## Set exercise
Find and copy every line of the material that contains the string "answer". Case counts.

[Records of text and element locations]
==========

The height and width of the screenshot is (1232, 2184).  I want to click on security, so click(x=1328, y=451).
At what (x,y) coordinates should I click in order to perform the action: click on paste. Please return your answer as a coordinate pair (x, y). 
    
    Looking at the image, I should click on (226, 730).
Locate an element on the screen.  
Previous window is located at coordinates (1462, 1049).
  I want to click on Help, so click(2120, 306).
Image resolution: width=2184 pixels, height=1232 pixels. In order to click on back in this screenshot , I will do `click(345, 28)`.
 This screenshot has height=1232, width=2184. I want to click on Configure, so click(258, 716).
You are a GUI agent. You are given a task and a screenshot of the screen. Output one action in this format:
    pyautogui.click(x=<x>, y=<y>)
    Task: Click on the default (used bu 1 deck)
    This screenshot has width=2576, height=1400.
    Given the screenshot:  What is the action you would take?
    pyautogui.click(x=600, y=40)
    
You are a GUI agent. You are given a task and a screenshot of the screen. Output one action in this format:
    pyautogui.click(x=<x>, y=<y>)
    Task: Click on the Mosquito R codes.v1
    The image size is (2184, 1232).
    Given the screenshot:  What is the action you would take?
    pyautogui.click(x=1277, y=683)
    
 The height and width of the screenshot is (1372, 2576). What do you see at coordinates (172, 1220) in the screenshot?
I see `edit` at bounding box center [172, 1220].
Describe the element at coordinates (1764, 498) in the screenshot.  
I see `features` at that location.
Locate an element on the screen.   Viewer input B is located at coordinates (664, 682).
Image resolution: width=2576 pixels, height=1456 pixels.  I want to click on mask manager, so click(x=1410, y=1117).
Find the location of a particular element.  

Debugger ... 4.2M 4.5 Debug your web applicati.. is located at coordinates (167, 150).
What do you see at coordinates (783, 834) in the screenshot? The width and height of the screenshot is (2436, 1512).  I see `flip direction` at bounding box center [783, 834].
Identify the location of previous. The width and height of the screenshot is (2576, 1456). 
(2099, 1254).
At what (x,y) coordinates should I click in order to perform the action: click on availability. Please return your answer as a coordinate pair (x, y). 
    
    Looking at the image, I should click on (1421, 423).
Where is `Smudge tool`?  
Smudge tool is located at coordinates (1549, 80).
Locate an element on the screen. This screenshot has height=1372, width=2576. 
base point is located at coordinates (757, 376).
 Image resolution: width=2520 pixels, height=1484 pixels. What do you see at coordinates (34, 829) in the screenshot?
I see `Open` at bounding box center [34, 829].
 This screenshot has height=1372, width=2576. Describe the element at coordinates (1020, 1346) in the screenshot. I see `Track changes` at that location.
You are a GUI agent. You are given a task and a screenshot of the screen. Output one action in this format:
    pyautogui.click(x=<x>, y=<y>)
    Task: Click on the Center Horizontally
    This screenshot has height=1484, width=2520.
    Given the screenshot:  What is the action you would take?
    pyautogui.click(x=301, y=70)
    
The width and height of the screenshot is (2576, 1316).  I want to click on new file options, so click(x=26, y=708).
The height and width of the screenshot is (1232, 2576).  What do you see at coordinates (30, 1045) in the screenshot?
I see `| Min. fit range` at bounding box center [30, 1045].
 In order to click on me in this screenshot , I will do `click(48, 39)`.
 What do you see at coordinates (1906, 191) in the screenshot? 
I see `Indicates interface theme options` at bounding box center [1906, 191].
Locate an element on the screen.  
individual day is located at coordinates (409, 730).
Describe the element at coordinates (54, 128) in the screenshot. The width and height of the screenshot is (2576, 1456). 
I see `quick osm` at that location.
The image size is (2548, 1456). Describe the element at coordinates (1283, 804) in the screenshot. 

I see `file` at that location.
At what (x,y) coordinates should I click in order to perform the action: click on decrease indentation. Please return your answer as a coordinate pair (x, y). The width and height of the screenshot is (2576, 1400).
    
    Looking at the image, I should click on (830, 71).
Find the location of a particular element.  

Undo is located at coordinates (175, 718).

==========

## Exercise solution
At what (x,y) coordinates should I click in order to perform the action: click on paste. Please return your answer as a coordinate pair (x, y). 
At what (x,y) coordinates should I click in order to perform the action: click on availability. Please return your answer as a coordinate pair (x, y). 
At what (x,y) coordinates should I click in order to perform the action: click on decrease indentation. Please return your answer as a coordinate pair (x, y). The width and height of the screenshot is (2576, 1400).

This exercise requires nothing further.